[Dataset entries]
—————

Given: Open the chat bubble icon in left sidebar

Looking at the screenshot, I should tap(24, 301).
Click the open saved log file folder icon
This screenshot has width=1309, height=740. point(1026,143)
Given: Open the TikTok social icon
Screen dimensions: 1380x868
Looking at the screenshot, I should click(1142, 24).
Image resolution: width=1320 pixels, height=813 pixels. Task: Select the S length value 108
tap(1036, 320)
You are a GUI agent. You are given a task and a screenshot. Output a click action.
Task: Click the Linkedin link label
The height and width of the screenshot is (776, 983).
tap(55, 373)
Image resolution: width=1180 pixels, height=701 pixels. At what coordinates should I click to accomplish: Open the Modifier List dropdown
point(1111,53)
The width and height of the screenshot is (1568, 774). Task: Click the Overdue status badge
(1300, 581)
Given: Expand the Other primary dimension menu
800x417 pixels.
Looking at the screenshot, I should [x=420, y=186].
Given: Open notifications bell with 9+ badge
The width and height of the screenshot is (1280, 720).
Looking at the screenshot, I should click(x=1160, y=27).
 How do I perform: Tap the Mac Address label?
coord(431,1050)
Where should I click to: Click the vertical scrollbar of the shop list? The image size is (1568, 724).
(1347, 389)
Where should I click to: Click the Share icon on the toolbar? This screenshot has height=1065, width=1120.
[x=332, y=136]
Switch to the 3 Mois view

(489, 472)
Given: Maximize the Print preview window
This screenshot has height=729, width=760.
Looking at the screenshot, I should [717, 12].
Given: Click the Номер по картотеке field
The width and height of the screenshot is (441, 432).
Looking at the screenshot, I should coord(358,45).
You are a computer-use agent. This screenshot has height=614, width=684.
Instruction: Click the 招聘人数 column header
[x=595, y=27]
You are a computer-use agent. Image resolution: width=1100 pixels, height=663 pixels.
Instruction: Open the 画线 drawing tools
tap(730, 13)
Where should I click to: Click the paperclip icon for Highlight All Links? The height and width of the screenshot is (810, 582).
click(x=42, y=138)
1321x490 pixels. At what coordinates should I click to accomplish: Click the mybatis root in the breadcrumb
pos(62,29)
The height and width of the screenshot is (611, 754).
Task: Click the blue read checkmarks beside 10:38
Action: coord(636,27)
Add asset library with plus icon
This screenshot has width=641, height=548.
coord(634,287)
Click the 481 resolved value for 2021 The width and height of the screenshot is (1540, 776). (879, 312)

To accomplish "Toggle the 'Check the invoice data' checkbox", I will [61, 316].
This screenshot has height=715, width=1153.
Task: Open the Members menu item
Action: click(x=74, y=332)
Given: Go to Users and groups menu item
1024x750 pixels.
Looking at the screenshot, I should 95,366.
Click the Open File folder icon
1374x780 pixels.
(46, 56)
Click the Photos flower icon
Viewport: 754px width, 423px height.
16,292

—————

Faithfully transcribe the whole of the data.

Given: Open the chat bubble icon in left sidebar

Looking at the screenshot, I should tap(24, 301).
Click the open saved log file folder icon
This screenshot has width=1309, height=740. point(1026,143)
Given: Open the TikTok social icon
Screen dimensions: 1380x868
Looking at the screenshot, I should click(1142, 24).
Image resolution: width=1320 pixels, height=813 pixels. Task: Select the S length value 108
tap(1036, 320)
You are a GUI agent. You are given a task and a screenshot. Output a click action.
Task: Click the Linkedin link label
The height and width of the screenshot is (776, 983).
tap(55, 373)
Image resolution: width=1180 pixels, height=701 pixels. At what coordinates should I click to accomplish: Open the Modifier List dropdown
point(1111,53)
The width and height of the screenshot is (1568, 774). Task: Click the Overdue status badge
(1300, 581)
Given: Expand the Other primary dimension menu
800x417 pixels.
Looking at the screenshot, I should [x=420, y=186].
Given: Open notifications bell with 9+ badge
The width and height of the screenshot is (1280, 720).
Looking at the screenshot, I should click(x=1160, y=27).
 How do I perform: Tap the Mac Address label?
coord(431,1050)
Where should I click to: Click the vertical scrollbar of the shop list? The image size is (1568, 724).
(1347, 389)
Where should I click to: Click the Share icon on the toolbar? This screenshot has height=1065, width=1120.
[x=332, y=136]
Switch to the 3 Mois view

(489, 472)
Given: Maximize the Print preview window
This screenshot has height=729, width=760.
Looking at the screenshot, I should [717, 12].
Given: Click the Номер по картотеке field
The width and height of the screenshot is (441, 432).
Looking at the screenshot, I should coord(358,45).
You are a computer-use agent. This screenshot has height=614, width=684.
Instruction: Click the 招聘人数 column header
[x=595, y=27]
You are a computer-use agent. Image resolution: width=1100 pixels, height=663 pixels.
Instruction: Open the 画线 drawing tools
tap(730, 13)
Where should I click to: Click the paperclip icon for Highlight All Links? The height and width of the screenshot is (810, 582).
click(x=42, y=138)
1321x490 pixels. At what coordinates should I click to accomplish: Click the mybatis root in the breadcrumb
pos(62,29)
The height and width of the screenshot is (611, 754).
Task: Click the blue read checkmarks beside 10:38
Action: coord(636,27)
Add asset library with plus icon
This screenshot has width=641, height=548.
coord(634,287)
Click the 481 resolved value for 2021 The width and height of the screenshot is (1540, 776). (879, 312)

To accomplish "Toggle the 'Check the invoice data' checkbox", I will [61, 316].
This screenshot has height=715, width=1153.
Task: Open the Members menu item
Action: click(x=74, y=332)
Given: Go to Users and groups menu item
1024x750 pixels.
Looking at the screenshot, I should 95,366.
Click the Open File folder icon
1374x780 pixels.
(46, 56)
Click the Photos flower icon
Viewport: 754px width, 423px height.
16,292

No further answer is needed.